ごとうゆうの本棚

ごとうゆうの本棚

本好きのごとうゆうが読んだ本の感想などを気まぐれに紹介していくブログ

『ゼロからトースターを作ってみた結果』

 こんにちは。


今日から久しぶりに深夜特急シリーズ以外の本を紹介します📙

f:id:gotoyu215:20180913110323j:plain

ゼロからトースターを作ってみた結果 (新潮文庫)


基本データ

 
『ゼロからトースターを作ってみた結果』
著者:トーマス・トウェイツ 訳:村井理子
出版社:新潮社
価格:750円
ジャンル:ドキュメンタリー
読了日:2018年9月12日
 

感想

ゼロから?トースターを作る? この突拍子もない題名に惹かれて本屋さんを探し回って買いました。

 

そうです、ポップアップトースターを文字通りゼロから、つまり原材料から作ります。

お察しのとおり、作者、めちゃめちゃに苦労します。

でもトースターへのひたむきな姿勢に惹かれるものがあるし、訳者の絶妙な訳によってとても読みやすい。

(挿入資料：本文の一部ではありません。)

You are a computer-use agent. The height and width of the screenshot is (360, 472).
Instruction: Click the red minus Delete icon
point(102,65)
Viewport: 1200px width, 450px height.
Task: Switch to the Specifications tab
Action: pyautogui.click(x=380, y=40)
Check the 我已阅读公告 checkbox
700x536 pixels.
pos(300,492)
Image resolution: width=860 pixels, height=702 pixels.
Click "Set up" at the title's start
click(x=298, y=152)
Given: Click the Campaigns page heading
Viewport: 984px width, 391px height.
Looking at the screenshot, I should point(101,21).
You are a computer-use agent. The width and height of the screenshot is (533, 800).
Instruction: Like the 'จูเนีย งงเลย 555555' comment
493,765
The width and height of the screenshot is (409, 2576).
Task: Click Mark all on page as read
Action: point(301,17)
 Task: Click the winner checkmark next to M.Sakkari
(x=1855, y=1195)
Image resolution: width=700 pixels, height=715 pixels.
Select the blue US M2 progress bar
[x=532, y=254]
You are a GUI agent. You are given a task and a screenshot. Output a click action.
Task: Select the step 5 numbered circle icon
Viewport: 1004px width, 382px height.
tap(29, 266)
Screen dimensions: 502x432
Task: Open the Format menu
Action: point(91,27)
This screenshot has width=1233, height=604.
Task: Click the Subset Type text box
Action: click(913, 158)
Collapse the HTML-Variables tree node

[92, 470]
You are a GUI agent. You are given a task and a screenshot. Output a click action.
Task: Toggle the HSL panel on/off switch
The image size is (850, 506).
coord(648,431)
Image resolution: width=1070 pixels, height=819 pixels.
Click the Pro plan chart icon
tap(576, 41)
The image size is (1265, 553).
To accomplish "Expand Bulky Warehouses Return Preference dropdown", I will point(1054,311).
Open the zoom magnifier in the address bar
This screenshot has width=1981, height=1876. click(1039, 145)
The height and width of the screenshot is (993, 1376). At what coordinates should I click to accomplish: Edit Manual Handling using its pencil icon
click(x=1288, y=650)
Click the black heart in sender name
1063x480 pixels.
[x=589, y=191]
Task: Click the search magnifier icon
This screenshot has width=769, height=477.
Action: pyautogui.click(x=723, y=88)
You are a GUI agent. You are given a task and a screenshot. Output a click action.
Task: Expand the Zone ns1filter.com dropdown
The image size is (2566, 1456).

(「詰んだ?」とか今の日本の若い人が使っている言い回しを自然に入れてくれる)

実際に作っている様子の写真も載っていて、なかなかに楽しそう。

 

作ってみたトースターは、表紙を見れば分かると思いますが、最初に作者が計画していたものとは全然違うものになってしまっています。

しかし彼は作って終わりではなくて、私たちを取り巻く消費社会について鋭く考察しています。

そこが彼の実験がこのような本になって異国でも翻訳されている理由でしょう。

 

ごとうの下半期読了本ランキングでもかなり上位に来る当たり本でした。

 

最後に一言

感想にいろいろ書いてしまいましたが、とにかく笑えます。

もちろん、その消費社会への考察もきちんとしているのだけど、堅苦しくなくてとても読みやすい。

読みやすいから彼の思慮深さが(ゼロからトースター作っちゃうところは措いておいて)より伝わってくると思います。

トースト片手にサクッと読むことのできる良本です。

750円以上の価値があると、ごとうは感じています。